REQUIREMENT
Please arrange the lines below as a numbered list, beginning at the line that contains "You are a GUI" and continuing through the last line. Skip any blank lines and leave the pictures out.

Pointing data for screenshots and documents
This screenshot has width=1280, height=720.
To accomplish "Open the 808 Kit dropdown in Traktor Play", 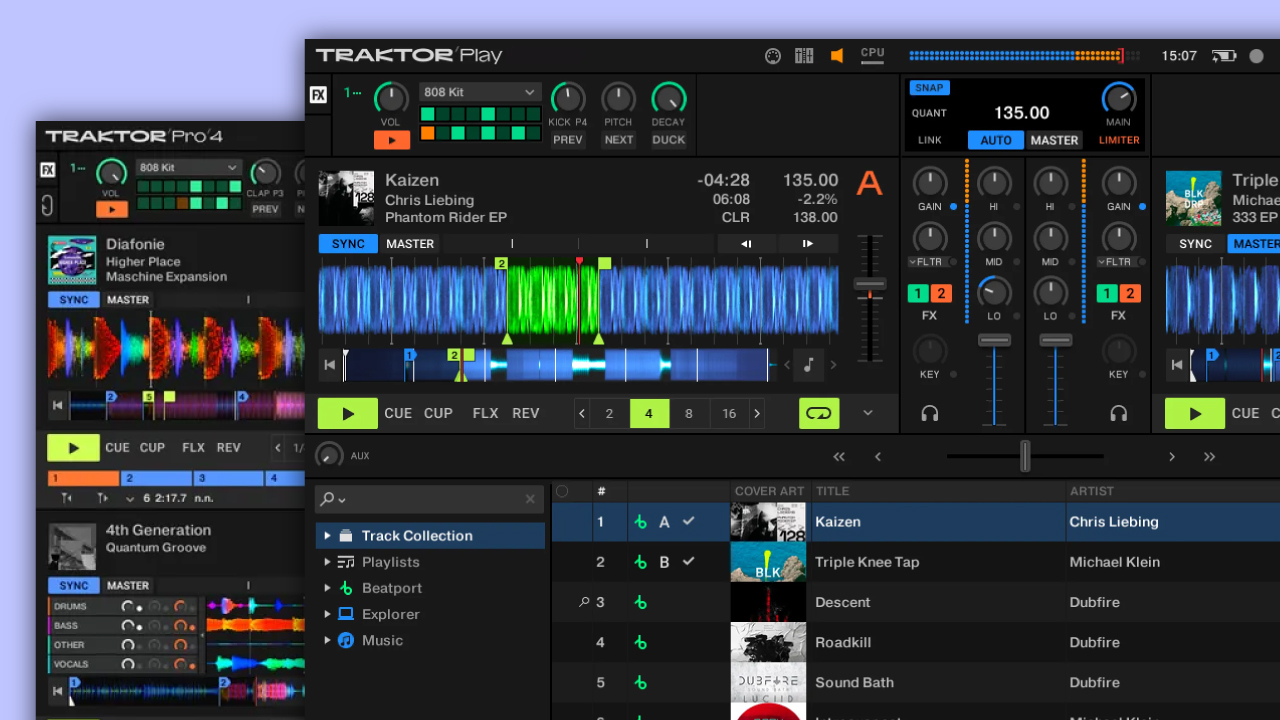I will point(480,92).
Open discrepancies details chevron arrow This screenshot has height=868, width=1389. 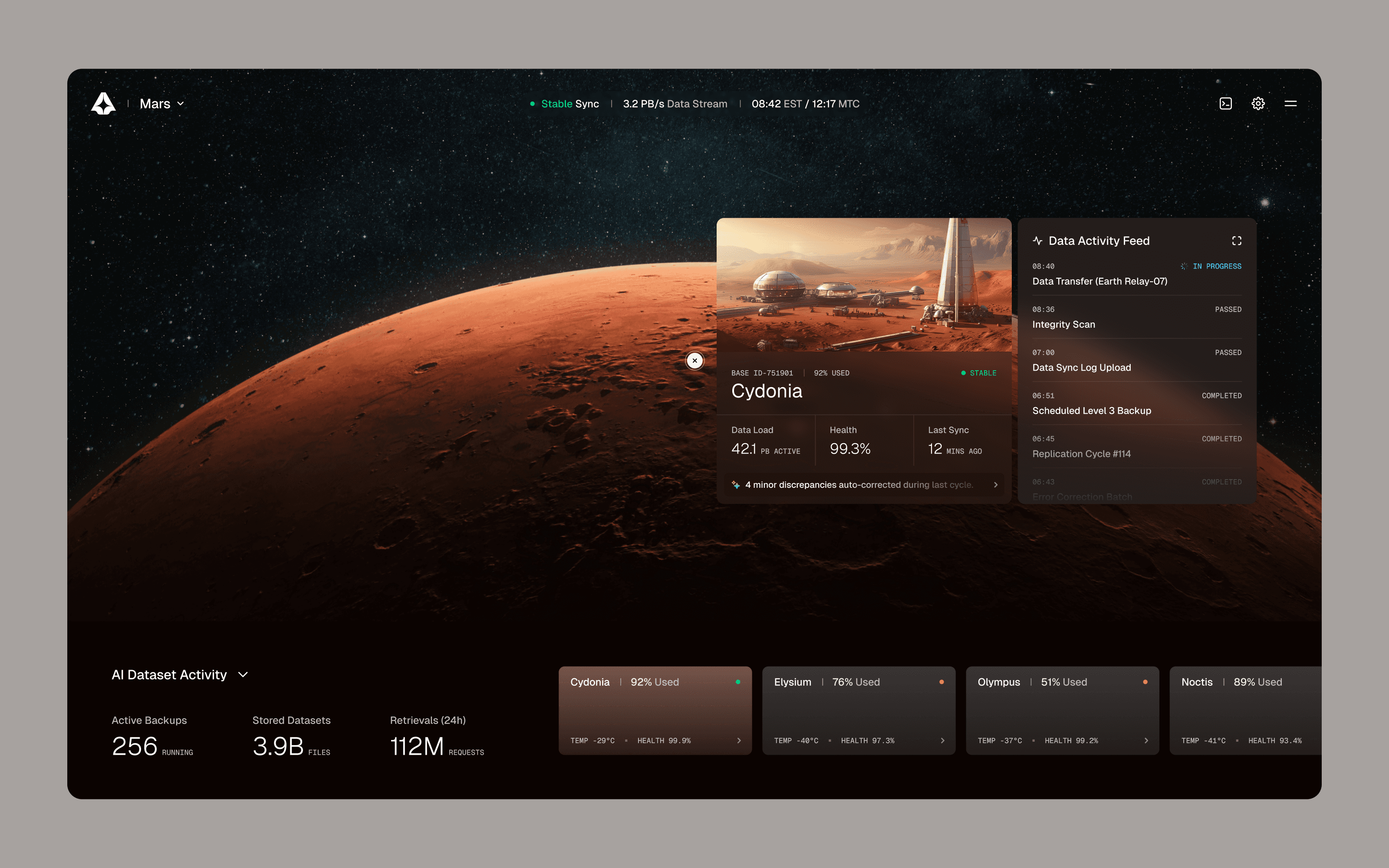coord(996,485)
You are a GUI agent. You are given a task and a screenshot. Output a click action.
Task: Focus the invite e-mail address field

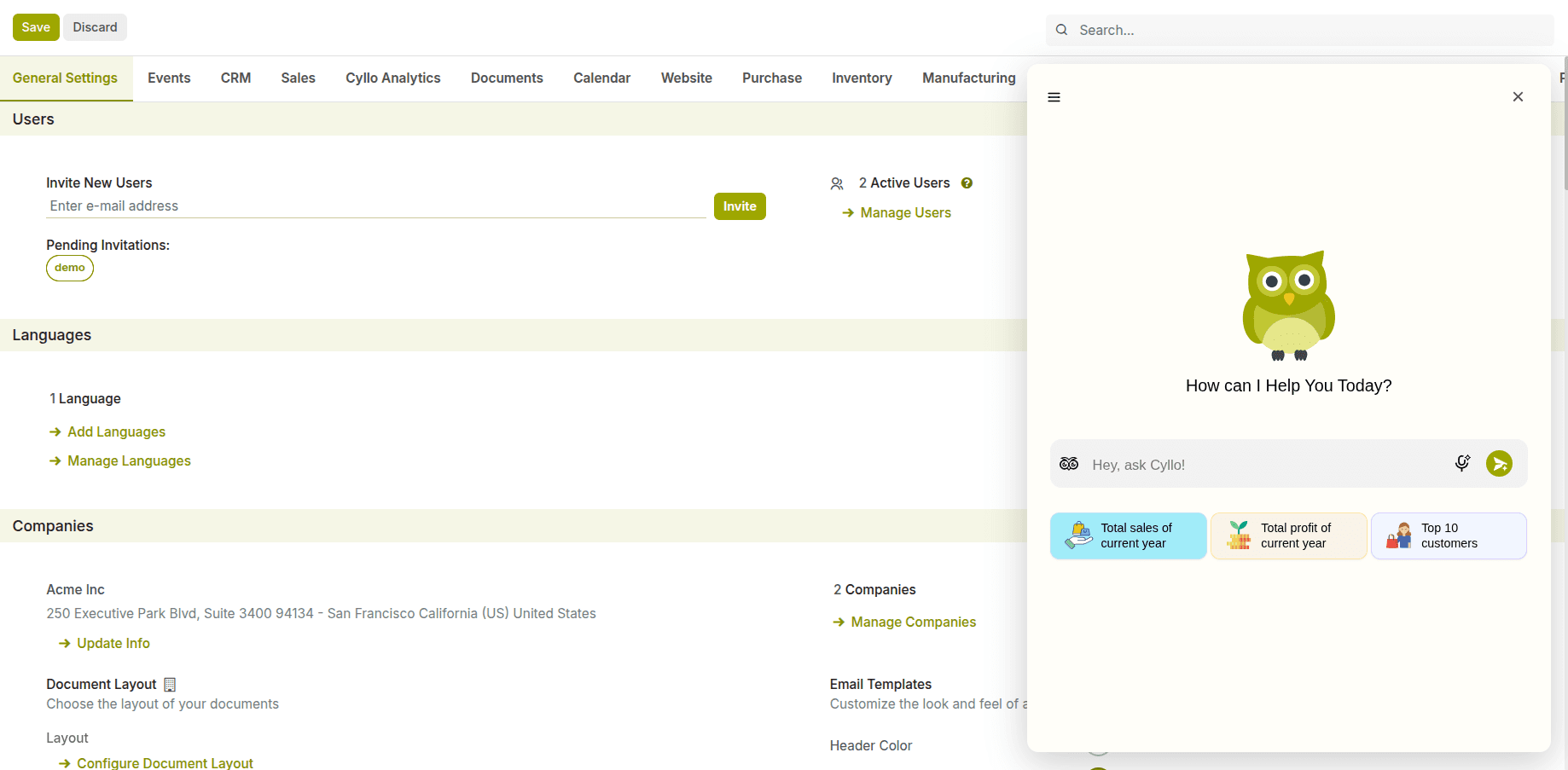click(x=375, y=206)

FINAL RESULT
1. You are a GUI agent. You are given a task and a screenshot. Output a click action.
2. Task: Focus the invite e-mail address field
3. click(x=375, y=206)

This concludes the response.